WHAT IS REQUIRED
Can you render the data as a JSON list of strings, one per line, starting at the line that contains "Task: Click the empty" and stopping after the line that contains "Action: point(173,24)", with blank lines left out? Keep the pictures out of the answer.

ROWS
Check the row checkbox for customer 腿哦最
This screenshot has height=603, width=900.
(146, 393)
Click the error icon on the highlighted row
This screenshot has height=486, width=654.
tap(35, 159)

---

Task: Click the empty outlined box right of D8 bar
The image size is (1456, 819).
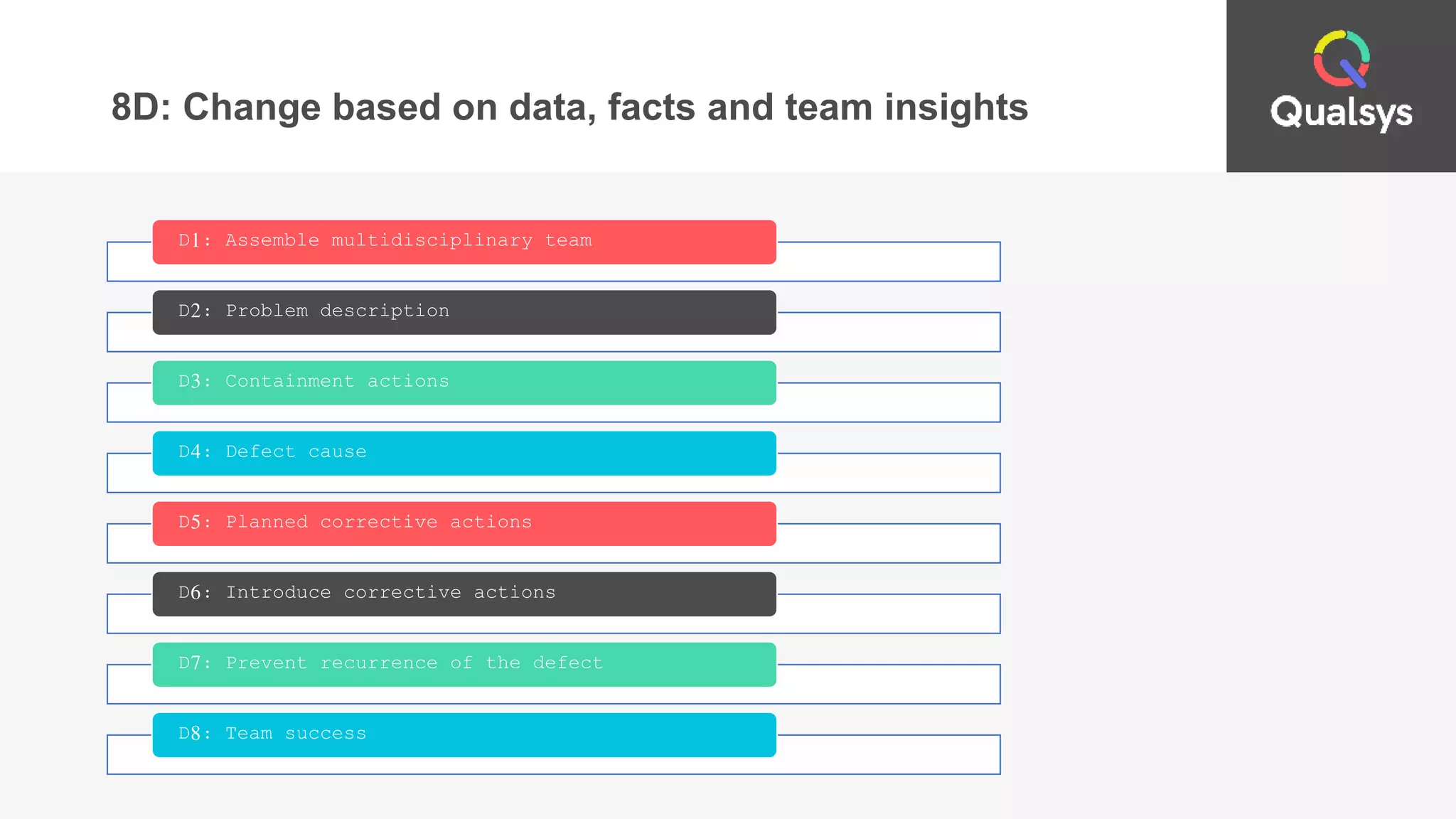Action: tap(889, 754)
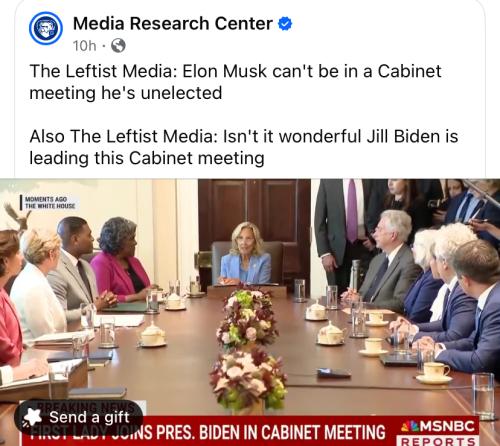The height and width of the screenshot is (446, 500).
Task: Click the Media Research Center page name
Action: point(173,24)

...

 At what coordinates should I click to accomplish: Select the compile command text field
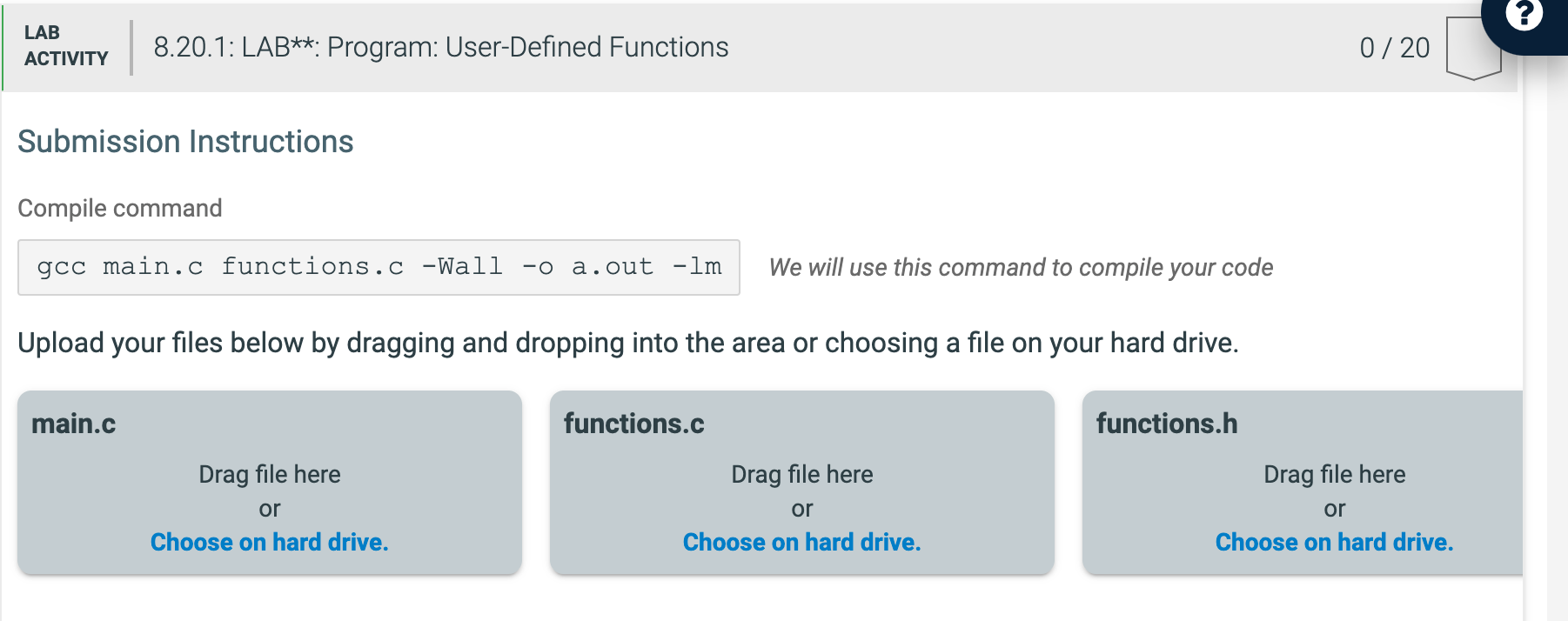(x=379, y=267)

SOLVED EXERCISE
[
  "Task: Click the empty outlined box right of D8 bar",
  "The image size is (1456, 819).",
  "Action: tap(889, 754)",
  "The height and width of the screenshot is (446, 500).",
  "Task: Click the Media Research Center page name",
  "Action: point(173,24)"
]